Friday, July 28, 2006

AMD + ATI

With all the hubbub surrounding the Core 2 from Intel, some of you may have missed out on the bigger news in the industry: AMD is planning to buy ATI in a $5.4 billion purchase. If you look even just a little out there, you'll see that this deal was recently approved by AMD's stockholders, and pending SEC approval, it looks like it is good to go.

Actually, even if you've been following the Core 2 launch yesterday, you will have no doubt heard of the emergency revamping of machines from ATI graphics to NVIDIA graphics. There was supposed to be an ATI Crossfire exhibition right on stage using the Intel Bad-Axe motherboard, however early this week those machines were pulled. You really can't blame Intel, the media would blow it up.

What's more interesting to me about the merger is the direction that AMD will move with the addition of GPU's and high-performance chipsets to their line up. Back in January, I wrote about the return of the co-processor. In that article, I said that we would begin to see field programmable arrays that could fit into the standard Opteron socket to speed up things such as Java applications. We have indeed seen that happen, and Cray has announced a super computer using a mix of FPGAs and Opterons.

Of course, how many of us use multi-million dollar supercomputers? I went on to describe how the movement would affect the average consumer. I talked of NVIDIA creating chips to accelerate TCP/IP interactions and encryption, or rendering chips to accelerate CAD and 3d modeling. I still think this is in the works, however it may be an ATI product now.

Then onto the standard desktop. I can see that in just a few years there will be the option to use socketed graphics chips, physics chips, audio/video processors or network accelerators in the home machine. The beauty of these chips will be their ability to be upgraded. No more having to buy an entire PCB, complete with power management features, memory, and all the headers and the like. You can just buy the chip and swap it out on a board.

What this has to do with the merger is that since AMD has access to Hypertransport, so does ATI. AMD is already talking heavily about multi-socketed motherboards with their 4x4 initiative, and it will not be difficult to make an ATI physics processor for gaming. As usual, everything will start in the enthusiast market and trickle it's way down to the home user.

Overall, I'm very excited about the future of computing. Windows Vista is a huge change from XP, and any time you have such an impressive change, you will have hardware adapting to best utilize what's available. It's a great time to get into computers!

Wednesday, July 19, 2006

intel's Big Strike

While not shipping to vendors yet, intel's newest Core 2 Duo chip is making quite the waves all over the industry. Unfortunately, as this is not a hardware review site, I haven't had hands-on experience with one yet, but what I've read backs up everything I've ever said. Everyone in the industry is claiming a revolution in processing power.

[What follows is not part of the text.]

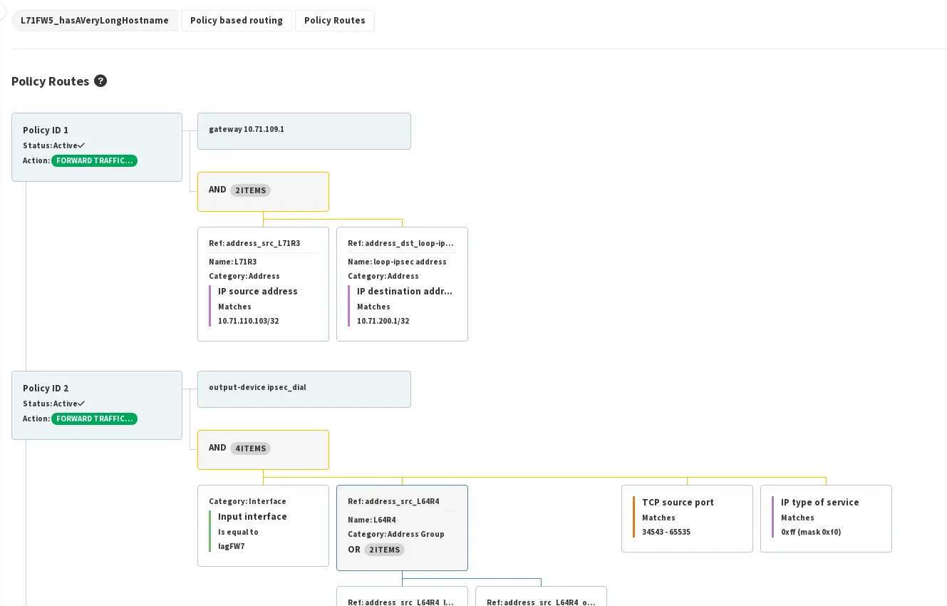Click Policy ID 1 Active checkmark

click(81, 146)
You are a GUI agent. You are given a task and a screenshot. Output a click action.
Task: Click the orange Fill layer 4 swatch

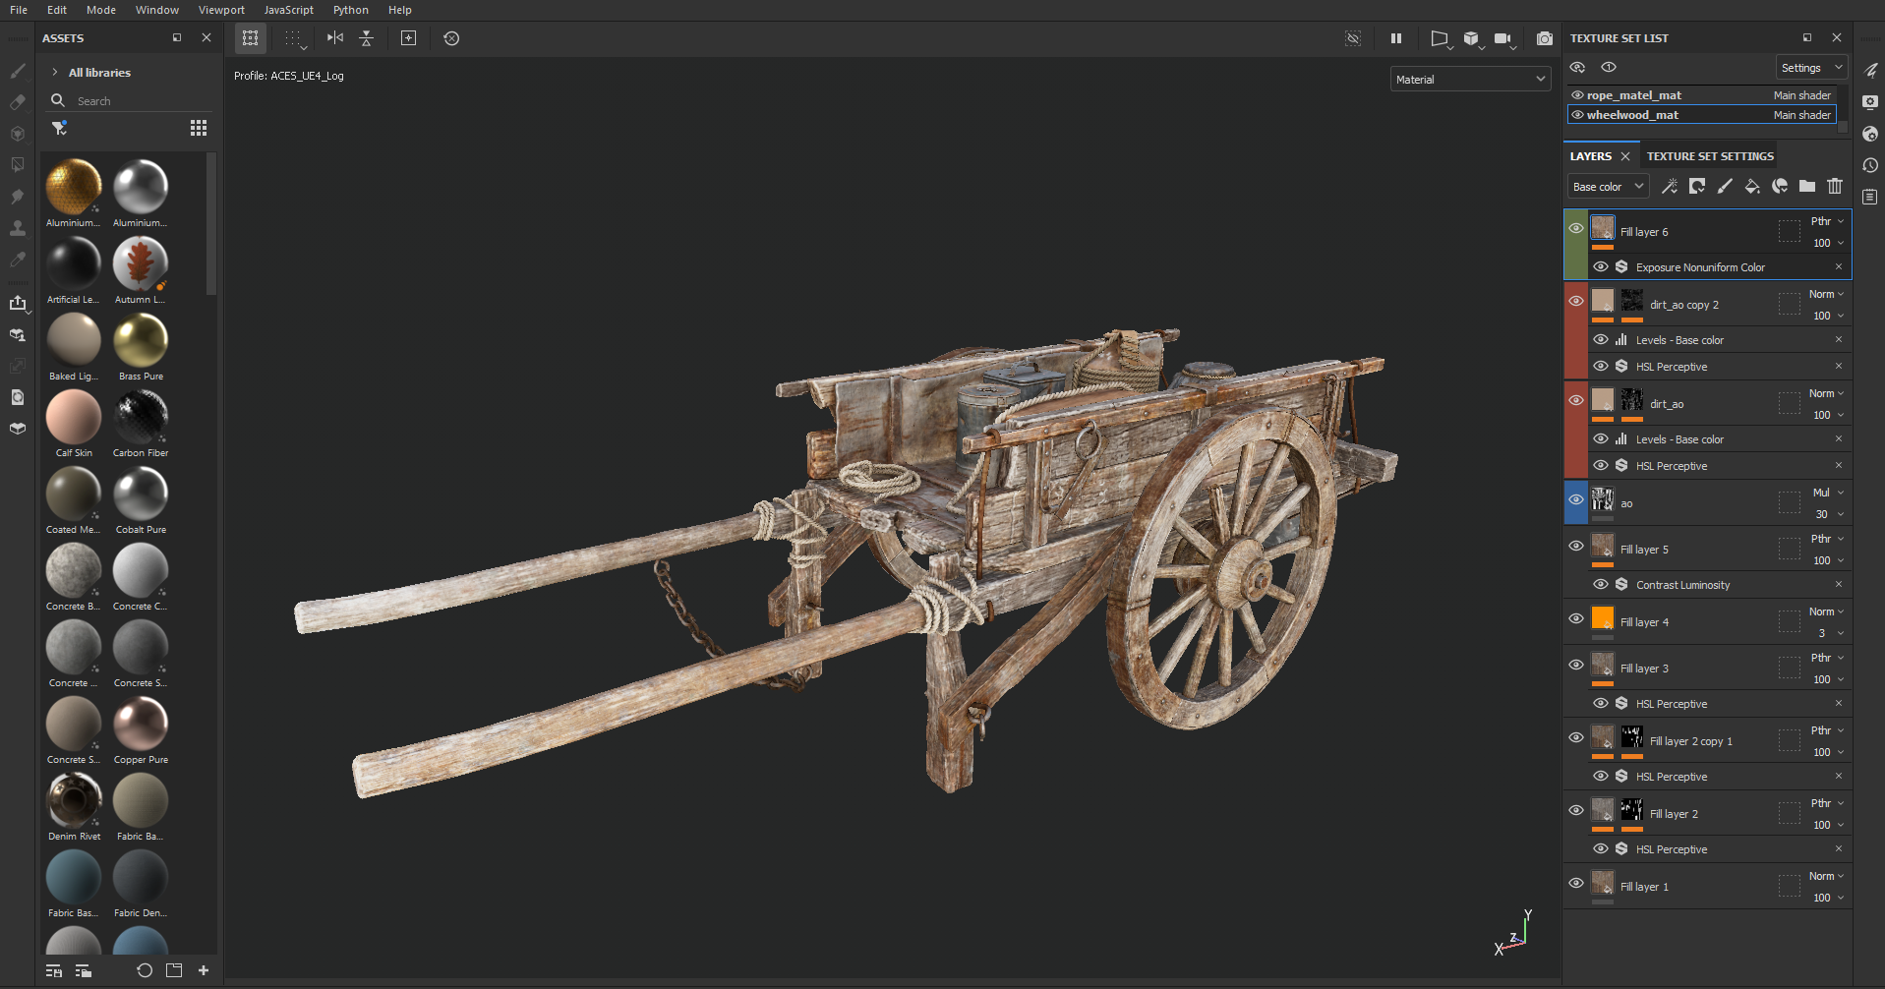(1603, 618)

A lot of people asked me if this chip was worth waiting for, and honestly, I think it might just be in certain groups. Fact is, under normal circumstances, the Core 2 is not all that much faster than the latest AMD offerings, maybe 5 to 10 percent. However, once the variables of over-clocking come into play, this thing is killer.

The Core 2 to get is the E6600 chip. This is the least expensive chip with the full 4MB of cache on board. At stock speeds, this chip runs at 2.4ghz, on a 266mhz system bus. The fastest of the Core 2 line currently is the X6800, running a cool 2.93ghz on the same bus. For a quick reference, CPU speed is derived by multiplying the bus frequency by a number. In the case of the X6800, that number is 11, and the E6600's is 9. To get the $319 E6600 to the $999 X6800's speed, you'll simply need to get the bus to go faster. For 3ghz, you'll need a 333mhz bus, which is exactly what intel's 975x chipset was designed to push.

Reports on the web show that bus speeds on some motherboards are in the 450mhz range, giving an impressive 4ghz with this little chip. Interestingly enough, this little guy can run up there with a little more voltage and proper cooling. At 4ghz, there's nothing even close to this chip.

So what this means for the consumer is that there will be enthusiast companies putting out super-clocked machines that can obliterate the competition. It also means there's a lot of headroom for the X6900 and beyond. It will be very easy for intel to ship faster chips when they need to.

Cheers to intel for finally pushing the processor market forward.